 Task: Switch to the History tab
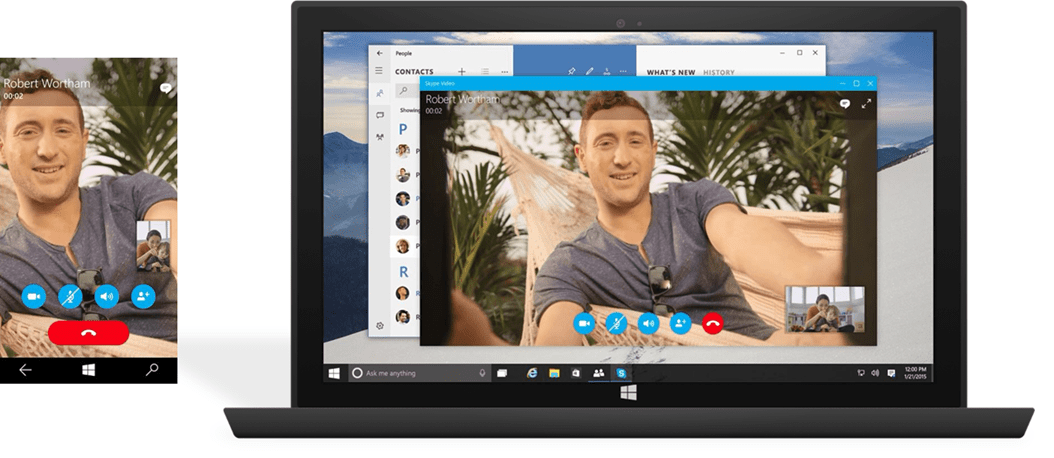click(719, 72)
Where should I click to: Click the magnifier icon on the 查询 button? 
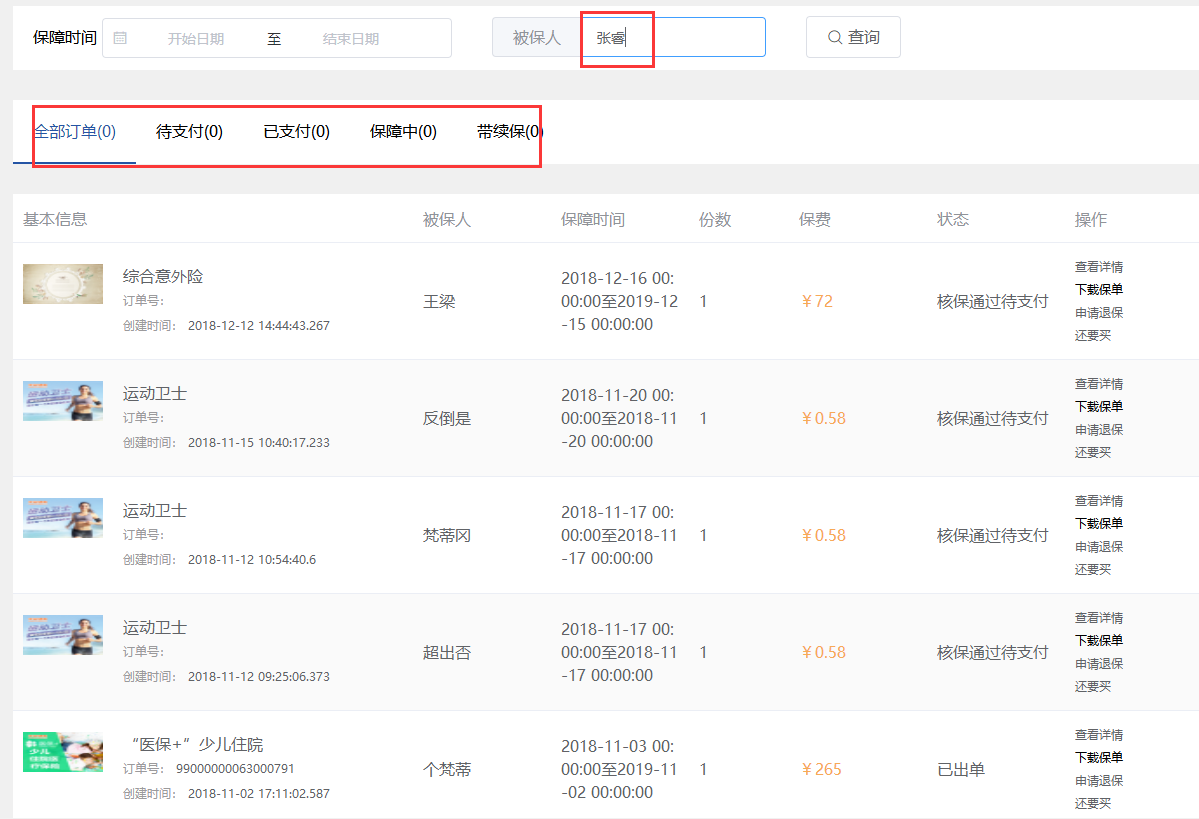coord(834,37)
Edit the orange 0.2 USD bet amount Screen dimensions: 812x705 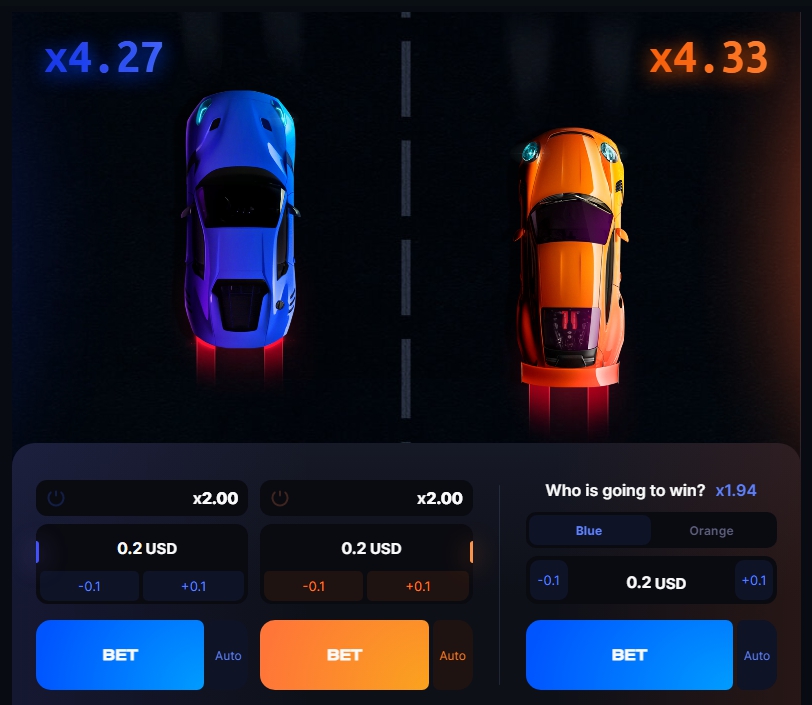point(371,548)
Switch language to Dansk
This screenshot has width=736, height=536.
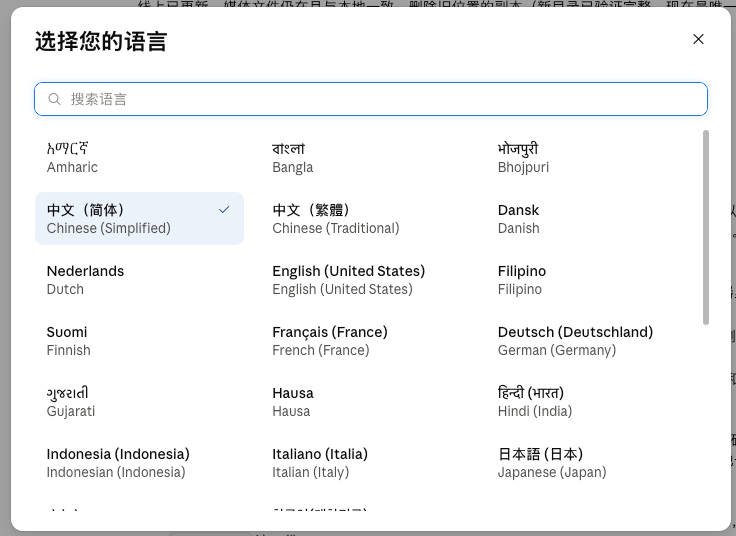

**WORK INSTRUCTIONS**. Output only these lines, word for word: the line containing "Switch language to Dansk" and every line after it through the last line of the data. Omit the pictures.

**SOLUTION TO THIS PROBLEM**.
Switch language to Dansk
This screenshot has width=736, height=536.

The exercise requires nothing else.